Strasbourg, 08/03/2011 (Agence Europe) - À la veille du Conseil européen extraordinaire du 11 mars, la crise libyenne cristallisait toutes les attentions au Parlement européen, en début de session plénière à Strasbourg mardi 8 mars. Par l'intermédiaire des libéraux, deux représentants du Conseil national de transition constitué par l'opposition en Libye devaient rencontrer la commissaire à l'Aide humanitaire Kristalina Georgieva mardi, puis la Haute représentante Catherine Ahston mercredi. Dans le même temps, les députés européens tentaient de trouver un terrain d'entente sur les mesures à prendre pour la Libye et sur un projet de résolution à adopter jeudi.
Deux représentants du Conseil national de transition constitué par l'opposition libyenne à Benghazi, l'ex-ministre du Plan de développement national Mahmoud Jebril et l'ancien ambassadeur de Libye en Égypte Ali Al-Esawi, se sont rendus à Strasbourg mardi, à l'invitation du président du groupe ADLE au Parlement européen, l'ex-Premier ministre belge Guy Verhofstadt, pour informer les instances communautaires de l'évolution de la situation en Libye. MM. Jebril et Al-Esawi devaient rencontrer mardi la commissaire Georgieva, avant de s'entretenir avec Mme Ahston mercredi. La Haute représentante est en effet attendue à Strasbourg pour un débat sur la Libye avant le sommet européen de vendredi. Les deux représentants de l'opposition libyenne devraient aussi s'entretenir mercredi avec le chef de la diplomatie française, Alain Juppé.
Alors que les députés européens doivent débattre mercredi des mesures que l'UE devrait mettre en œuvre pour aider l'opposition libyenne, et fixer leur position dans une résolution à adopter jeudi, les chefs de groupes politiques se sont montrés divisés mardi.
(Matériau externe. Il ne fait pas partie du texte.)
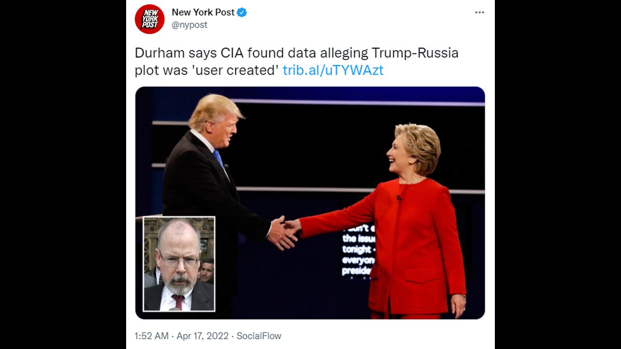Click the tweet text about Durham
This screenshot has height=349, width=621.
coord(296,62)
Si les leaders verts et les libéraux, le Français Daniel Cohn-Bendit et le Belge Guy Verhofstadt ont plaidé mardi pour l'instauration d'une zone d'exclusion aérienne pour empêcher les forces armées du chef de l'État libyen Mouammar Kadhafi de bombarder l'opposition, le président des sociaux-démocrates, l'Allemand Martin Schulz, s'est lui montré plus prudent, précisant qu'un mandat de l'ONU et une participation de la Ligue arabe sont des conditions sine qua non pour instaurer une zone d'exclusion aérienne.
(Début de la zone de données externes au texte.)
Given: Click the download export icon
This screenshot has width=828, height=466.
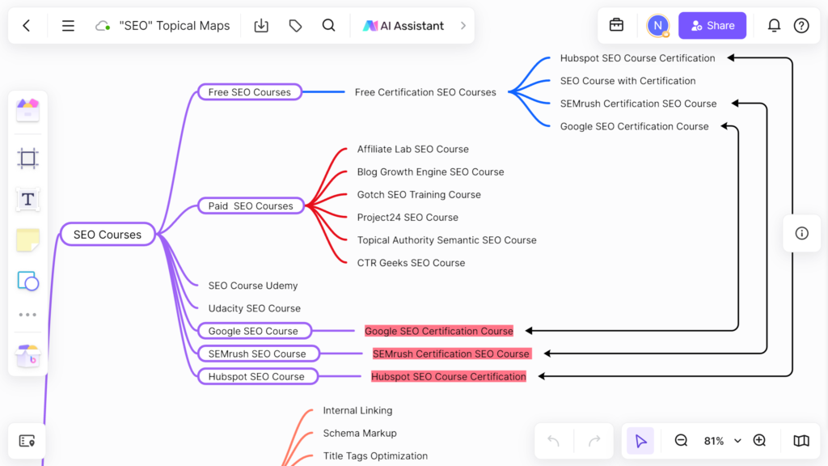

« Notre groupe va demander que la Haute représentante prenne l'initiative de demander une zone d'exclusion aérienne », a assuré M. Cohn-Bendit devant la presse, ironisant: « Si Kadhafi gagne, ce sera le business as usual, on refera des affaires avec lui ». « Il faut soutenir les révoltés, prendre des contacts avec les autorités de transition à Benghazi, dont les porte-parole demandent l'exclusion aérienne. J'attends du Conseil européen qu'il définisse que l'objectif de l'UE est que Kadhafi ne gagne pas. Il faut savoir ce que nous voulons. Les Libyens veulent se débarrasser de Kadhafi, nous devons trouver les moyens pour soutenir ceux qui se battent contre lui et empêcher une guerre civile », a ajouté le député français. « La zone d'exclusion aérienne aurait dû être décidée depuis longtemps. Cela irait dans le bon sens », a renchéri Guy Verhofstadt.
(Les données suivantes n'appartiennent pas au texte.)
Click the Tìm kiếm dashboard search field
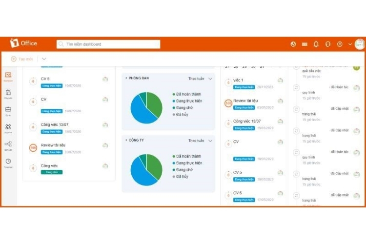The image size is (366, 244). 108,44
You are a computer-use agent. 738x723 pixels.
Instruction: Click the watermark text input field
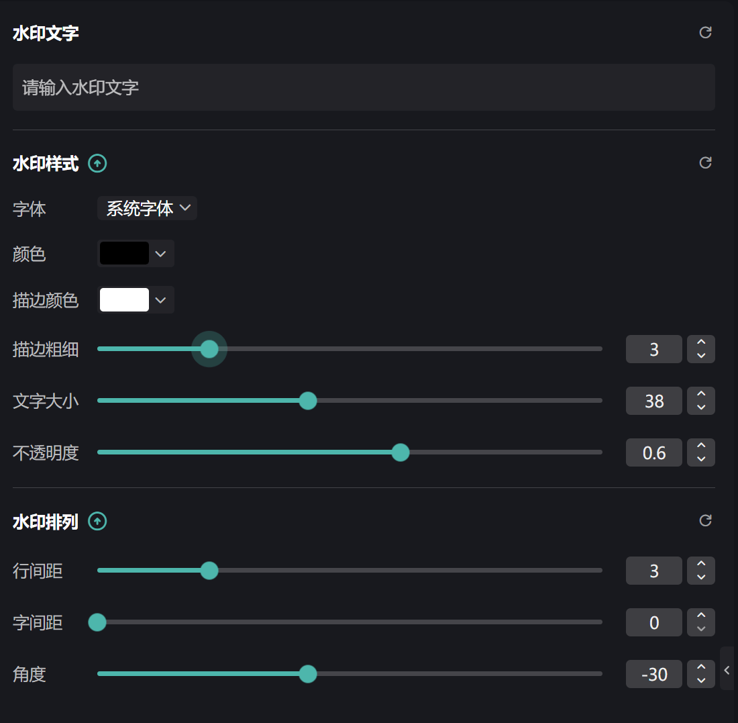click(x=364, y=87)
« Il faut trouver la voie médiane entre le sentiment que nous avons de vouloir aider immédiatement et l'intervention militaire. Toute intervention sans vote de l'ONU n'est pas possible, on veut aussi avoir l'avis de la Ligue arabe », a quant à lui estimé Martin Schulz, appelant par ailleurs à ne pas laisser Malte, Chypre et l'Italie « résoudre seuls le problème des réfugiés ». « Si les Vingt-sept partagent la charge, ce sera plus facile pour ces pays de trouver des solutions », a-t-il insisté.
Le président des conservateurs, le Français Joseph Daul, a pour sa part promis d'œuvrer pour une « coordination totale » entre les gouvernements issus du groupe PPE, la Haute représentante et les commissaires concernés par la crise libyenne. Peu après, son collègue italien Mario Mauro a fait part à la presse de la volonté de la délégation italienne conservatrice de « concilier l'urgence politique et l'urgence humanitaire », alors que, a-t-il fait valoir, certaines délégations veulent établir une distinction entre ces deux nécessités. (E.H.)